**WHAT YOU NEED TO DO:** Transcribe, word for word and without additions, each line below from the one containing "동영상 (270, 51)" through the one containing "이미지형 보기 (379, 208)", both ends included.

**DATA SUPPLIED:**

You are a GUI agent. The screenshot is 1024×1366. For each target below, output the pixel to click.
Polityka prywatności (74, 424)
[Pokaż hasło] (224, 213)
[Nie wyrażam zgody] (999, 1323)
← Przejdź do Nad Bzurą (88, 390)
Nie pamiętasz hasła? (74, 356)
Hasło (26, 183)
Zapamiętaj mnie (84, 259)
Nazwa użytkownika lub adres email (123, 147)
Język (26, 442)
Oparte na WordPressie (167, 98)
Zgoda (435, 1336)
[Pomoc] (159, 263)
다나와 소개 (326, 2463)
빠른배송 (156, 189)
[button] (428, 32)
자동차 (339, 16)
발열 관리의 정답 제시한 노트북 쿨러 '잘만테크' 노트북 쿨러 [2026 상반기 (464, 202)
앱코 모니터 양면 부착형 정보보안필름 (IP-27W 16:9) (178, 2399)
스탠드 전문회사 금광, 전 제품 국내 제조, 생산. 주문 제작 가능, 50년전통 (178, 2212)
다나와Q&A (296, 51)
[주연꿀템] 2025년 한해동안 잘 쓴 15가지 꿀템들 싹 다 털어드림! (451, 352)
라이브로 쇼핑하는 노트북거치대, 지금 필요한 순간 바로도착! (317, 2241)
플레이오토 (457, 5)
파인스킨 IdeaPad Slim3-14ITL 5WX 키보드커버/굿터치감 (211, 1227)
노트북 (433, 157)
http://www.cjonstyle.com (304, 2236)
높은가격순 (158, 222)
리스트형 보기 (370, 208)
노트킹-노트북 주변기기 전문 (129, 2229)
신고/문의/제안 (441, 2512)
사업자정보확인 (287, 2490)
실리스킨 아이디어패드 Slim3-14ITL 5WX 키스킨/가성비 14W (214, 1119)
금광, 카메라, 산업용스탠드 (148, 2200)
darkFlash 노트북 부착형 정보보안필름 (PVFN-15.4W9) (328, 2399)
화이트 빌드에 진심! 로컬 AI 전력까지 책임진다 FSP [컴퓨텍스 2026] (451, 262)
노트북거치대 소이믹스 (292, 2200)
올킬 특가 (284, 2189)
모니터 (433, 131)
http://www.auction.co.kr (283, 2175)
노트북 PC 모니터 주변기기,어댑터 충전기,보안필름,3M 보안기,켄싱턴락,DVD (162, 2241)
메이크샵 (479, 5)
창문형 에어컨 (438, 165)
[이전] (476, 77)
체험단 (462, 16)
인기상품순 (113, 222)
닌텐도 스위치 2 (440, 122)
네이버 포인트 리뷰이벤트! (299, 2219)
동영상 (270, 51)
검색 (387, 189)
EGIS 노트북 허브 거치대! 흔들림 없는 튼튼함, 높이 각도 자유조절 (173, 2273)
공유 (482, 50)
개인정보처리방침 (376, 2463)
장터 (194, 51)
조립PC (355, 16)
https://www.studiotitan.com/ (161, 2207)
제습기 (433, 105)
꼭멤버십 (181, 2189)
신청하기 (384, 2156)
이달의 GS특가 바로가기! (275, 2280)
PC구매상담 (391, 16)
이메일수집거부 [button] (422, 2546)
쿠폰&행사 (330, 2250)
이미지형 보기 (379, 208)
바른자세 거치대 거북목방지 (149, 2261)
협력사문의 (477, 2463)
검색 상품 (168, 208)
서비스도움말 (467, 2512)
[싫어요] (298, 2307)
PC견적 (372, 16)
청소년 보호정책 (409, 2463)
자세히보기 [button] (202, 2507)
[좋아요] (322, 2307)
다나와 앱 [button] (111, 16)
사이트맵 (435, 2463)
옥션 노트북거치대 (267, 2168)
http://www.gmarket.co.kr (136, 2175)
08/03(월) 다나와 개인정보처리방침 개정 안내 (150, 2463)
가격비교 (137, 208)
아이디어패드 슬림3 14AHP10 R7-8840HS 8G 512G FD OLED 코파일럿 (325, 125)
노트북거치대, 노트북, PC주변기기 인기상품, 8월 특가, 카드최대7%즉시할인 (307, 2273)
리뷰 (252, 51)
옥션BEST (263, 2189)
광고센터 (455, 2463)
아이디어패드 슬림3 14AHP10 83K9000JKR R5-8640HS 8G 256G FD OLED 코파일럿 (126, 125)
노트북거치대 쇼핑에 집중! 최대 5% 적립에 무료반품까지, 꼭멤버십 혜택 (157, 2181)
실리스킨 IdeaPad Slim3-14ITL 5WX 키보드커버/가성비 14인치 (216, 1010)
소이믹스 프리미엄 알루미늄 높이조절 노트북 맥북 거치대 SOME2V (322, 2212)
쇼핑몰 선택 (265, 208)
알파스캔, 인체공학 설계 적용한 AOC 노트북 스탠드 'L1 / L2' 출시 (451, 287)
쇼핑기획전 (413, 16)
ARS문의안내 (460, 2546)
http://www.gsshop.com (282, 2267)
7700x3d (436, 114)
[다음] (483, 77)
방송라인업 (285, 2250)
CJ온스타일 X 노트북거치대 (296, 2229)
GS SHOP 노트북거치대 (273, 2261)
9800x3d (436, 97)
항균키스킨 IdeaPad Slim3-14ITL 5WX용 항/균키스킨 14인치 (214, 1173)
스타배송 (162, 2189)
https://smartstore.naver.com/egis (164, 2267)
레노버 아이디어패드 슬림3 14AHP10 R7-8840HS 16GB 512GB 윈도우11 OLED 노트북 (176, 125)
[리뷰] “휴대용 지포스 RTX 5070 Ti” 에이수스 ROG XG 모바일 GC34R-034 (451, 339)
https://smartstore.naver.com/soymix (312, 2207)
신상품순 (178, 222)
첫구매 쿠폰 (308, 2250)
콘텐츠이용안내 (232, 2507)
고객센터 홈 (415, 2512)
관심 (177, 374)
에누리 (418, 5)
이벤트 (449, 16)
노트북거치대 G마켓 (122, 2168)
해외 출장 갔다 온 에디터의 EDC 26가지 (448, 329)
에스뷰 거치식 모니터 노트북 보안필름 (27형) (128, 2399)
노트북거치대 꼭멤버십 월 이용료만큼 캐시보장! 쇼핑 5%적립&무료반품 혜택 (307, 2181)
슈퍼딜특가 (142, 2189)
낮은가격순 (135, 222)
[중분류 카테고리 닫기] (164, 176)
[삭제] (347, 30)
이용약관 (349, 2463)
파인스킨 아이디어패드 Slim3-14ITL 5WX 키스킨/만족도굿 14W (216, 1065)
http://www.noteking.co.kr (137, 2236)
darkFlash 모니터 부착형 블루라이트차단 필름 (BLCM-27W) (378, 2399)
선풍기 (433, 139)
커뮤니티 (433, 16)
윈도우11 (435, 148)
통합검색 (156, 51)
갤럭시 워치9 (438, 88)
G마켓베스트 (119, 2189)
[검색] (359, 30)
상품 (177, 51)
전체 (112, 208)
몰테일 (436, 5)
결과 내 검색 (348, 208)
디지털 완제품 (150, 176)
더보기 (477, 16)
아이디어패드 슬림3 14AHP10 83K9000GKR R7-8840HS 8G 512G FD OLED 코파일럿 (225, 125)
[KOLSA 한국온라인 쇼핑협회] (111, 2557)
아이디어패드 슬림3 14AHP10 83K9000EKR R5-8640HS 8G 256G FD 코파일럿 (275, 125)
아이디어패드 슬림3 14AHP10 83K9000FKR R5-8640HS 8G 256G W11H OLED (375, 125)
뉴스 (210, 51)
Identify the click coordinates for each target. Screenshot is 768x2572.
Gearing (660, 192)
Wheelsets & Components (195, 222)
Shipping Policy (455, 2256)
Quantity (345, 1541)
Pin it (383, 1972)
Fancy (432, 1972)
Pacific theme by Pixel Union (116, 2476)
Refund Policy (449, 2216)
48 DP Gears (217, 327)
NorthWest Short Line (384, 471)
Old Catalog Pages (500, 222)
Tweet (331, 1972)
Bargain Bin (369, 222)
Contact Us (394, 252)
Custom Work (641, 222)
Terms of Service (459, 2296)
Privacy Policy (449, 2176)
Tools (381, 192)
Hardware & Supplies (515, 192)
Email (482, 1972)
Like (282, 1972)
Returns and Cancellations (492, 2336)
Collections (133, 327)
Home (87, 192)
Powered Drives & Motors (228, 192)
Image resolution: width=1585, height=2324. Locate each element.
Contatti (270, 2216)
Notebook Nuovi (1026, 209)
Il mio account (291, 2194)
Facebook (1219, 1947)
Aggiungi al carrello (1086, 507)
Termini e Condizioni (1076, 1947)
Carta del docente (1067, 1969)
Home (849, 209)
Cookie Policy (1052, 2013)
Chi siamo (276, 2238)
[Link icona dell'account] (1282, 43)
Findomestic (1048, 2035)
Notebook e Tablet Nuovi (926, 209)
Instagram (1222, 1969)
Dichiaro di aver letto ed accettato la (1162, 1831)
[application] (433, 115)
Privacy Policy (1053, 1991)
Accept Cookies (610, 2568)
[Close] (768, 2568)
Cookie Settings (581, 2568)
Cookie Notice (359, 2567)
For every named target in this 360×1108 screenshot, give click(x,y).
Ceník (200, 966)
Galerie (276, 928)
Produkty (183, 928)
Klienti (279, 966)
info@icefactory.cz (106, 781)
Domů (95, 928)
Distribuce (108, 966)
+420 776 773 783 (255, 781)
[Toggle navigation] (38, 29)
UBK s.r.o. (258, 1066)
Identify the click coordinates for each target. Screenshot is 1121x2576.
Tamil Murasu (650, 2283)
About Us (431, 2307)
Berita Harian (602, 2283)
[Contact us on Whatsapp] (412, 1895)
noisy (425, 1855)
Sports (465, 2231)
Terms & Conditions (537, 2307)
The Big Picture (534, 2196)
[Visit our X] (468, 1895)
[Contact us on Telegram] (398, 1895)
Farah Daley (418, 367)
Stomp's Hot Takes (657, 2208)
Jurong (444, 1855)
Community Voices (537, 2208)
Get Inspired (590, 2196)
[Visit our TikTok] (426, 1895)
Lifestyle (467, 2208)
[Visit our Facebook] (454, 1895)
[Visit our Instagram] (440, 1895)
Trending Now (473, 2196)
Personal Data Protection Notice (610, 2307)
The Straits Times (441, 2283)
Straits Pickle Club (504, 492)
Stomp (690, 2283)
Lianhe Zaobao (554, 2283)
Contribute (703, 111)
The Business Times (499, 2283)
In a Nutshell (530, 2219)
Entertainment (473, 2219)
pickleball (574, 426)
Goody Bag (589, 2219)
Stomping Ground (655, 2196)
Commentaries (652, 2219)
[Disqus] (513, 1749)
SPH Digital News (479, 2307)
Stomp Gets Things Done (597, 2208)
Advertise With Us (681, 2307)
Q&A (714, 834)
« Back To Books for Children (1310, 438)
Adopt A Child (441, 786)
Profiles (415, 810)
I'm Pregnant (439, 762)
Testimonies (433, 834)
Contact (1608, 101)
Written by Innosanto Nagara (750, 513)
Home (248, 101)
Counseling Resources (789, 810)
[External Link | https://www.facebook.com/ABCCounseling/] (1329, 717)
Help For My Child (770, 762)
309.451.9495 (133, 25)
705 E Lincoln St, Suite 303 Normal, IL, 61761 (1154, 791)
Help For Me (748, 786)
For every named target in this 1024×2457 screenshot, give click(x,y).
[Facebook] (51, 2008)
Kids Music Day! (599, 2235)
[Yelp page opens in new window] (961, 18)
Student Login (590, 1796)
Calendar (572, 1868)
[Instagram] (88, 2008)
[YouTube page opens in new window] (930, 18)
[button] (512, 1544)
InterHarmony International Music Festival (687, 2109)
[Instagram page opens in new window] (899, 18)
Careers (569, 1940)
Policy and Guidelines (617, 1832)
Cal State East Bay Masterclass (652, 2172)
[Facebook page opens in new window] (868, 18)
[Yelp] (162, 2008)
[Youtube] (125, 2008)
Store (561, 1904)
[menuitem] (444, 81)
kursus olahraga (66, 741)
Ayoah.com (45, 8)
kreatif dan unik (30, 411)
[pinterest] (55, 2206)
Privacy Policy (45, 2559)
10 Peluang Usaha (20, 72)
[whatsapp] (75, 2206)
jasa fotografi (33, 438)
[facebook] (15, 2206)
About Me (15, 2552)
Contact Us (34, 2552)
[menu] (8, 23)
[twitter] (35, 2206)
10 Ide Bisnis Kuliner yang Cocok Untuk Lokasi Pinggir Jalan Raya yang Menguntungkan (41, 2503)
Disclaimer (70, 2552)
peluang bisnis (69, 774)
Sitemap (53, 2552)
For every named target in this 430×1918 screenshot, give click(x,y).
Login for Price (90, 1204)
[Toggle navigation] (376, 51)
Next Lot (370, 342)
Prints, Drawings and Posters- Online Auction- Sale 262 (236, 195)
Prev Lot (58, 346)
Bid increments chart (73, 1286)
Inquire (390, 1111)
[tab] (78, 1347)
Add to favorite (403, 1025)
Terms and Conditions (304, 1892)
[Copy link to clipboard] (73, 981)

**SOLUTION TO THE EXERCISE:**
동영상 (270, 51)
검색 (387, 189)
EGIS 노트북 허브 거치대! 흔들림 없는 튼튼함, 높이 각도 자유조절 (173, 2273)
공유 (482, 50)
개인정보처리방침 (376, 2463)
장터 (194, 51)
조립PC (355, 16)
https://www.studiotitan.com/ (161, 2207)
제습기 (433, 105)
꼭멤버십 (181, 2189)
신청하기 (384, 2156)
이달의 GS특가 바로가기! (275, 2280)
PC구매상담 (391, 16)
이메일수집거부 [button] (422, 2546)
쿠폰&행사 (330, 2250)
이미지형 보기 (379, 208)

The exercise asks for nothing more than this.